The exercise – Set out every line of the items below as a JSON list of strings, one string per line, with blank lines omitted.

Provided entries –
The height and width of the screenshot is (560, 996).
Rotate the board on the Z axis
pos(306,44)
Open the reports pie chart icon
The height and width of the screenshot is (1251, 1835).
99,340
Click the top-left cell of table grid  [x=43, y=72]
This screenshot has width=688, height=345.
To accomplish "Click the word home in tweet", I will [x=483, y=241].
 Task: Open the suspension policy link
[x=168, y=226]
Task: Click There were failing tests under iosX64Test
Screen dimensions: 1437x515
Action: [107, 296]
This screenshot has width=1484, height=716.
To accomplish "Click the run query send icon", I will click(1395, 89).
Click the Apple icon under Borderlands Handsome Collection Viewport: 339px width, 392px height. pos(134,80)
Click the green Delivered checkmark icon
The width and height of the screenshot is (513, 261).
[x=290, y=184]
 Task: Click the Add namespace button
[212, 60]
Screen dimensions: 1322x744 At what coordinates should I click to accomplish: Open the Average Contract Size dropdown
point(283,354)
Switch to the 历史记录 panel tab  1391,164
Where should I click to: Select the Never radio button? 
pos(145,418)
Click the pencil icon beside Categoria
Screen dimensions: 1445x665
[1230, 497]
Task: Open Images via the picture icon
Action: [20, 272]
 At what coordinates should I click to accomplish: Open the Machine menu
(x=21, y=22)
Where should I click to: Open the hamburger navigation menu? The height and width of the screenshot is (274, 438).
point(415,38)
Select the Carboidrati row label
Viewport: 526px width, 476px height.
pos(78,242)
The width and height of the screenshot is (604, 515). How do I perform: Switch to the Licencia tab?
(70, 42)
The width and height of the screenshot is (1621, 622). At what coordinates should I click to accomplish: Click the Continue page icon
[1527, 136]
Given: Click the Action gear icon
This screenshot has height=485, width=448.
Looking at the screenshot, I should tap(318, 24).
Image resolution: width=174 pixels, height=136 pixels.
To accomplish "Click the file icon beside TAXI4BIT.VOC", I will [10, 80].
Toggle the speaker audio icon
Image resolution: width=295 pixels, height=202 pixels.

Solution to the exercise –
[
  "The height and width of the screenshot is (560, 996).",
  "Rotate the board on the Z axis",
  "pos(306,44)",
  "Open the reports pie chart icon",
  "The height and width of the screenshot is (1251, 1835).",
  "99,340",
  "Click the top-left cell of table grid  [x=43, y=72]",
  "This screenshot has width=688, height=345.",
  "To accomplish \"Click the word home in tweet\", I will [x=483, y=241].",
  " Task: Open the suspension policy link",
  "[x=168, y=226]",
  "Task: Click There were failing tests under iosX64Test",
  "Screen dimensions: 1437x515",
  "Action: [107, 296]",
  "This screenshot has width=1484, height=716.",
  "To accomplish \"Click the run query send icon\", I will click(1395, 89).",
  "Click the Apple icon under Borderlands Handsome Collection Viewport: 339px width, 392px height. pos(134,80)",
  "Click the green Delivered checkmark icon",
  "The width and height of the screenshot is (513, 261).",
  "[x=290, y=184]",
  " Task: Click the Add namespace button",
  "[212, 60]",
  "Screen dimensions: 1322x744 At what coordinates should I click to accomplish: Open the Average Contract Size dropdown",
  "point(283,354)",
  "Switch to the 历史记录 panel tab  1391,164",
  "Where should I click to: Select the Never radio button? ",
  "pos(145,418)",
  "Click the pencil icon beside Categoria",
  "Screen dimensions: 1445x665",
  "[1230, 497]",
  "Task: Open Images via the picture icon",
  "Action: [20, 272]",
  " At what coordinates should I click to accomplish: Open the Machine menu",
  "(x=21, y=22)",
  "Where should I click to: Open the hamburger navigation menu? The height and width of the screenshot is (274, 438).",
  "point(415,38)",
  "Select the Carboidrati row label",
  "Viewport: 526px width, 476px height.",
  "pos(78,242)",
  "The width and height of the screenshot is (604, 515). How do I perform: Switch to the Licencia tab?",
  "(70, 42)",
  "The width and height of the screenshot is (1621, 622). At what coordinates should I click to accomplish: Click the Continue page icon",
  "[1527, 136]",
  "Given: Click the Action gear icon",
  "This screenshot has height=485, width=448.",
  "Looking at the screenshot, I should tap(318, 24).",
  "Image resolution: width=174 pixels, height=136 pixels.",
  "To accomplish \"Click the file icon beside TAXI4BIT.VOC\", I will [10, 80].",
  "Toggle the speaker audio icon",
  "Image resolution: width=295 pixels, height=202 pixels."
]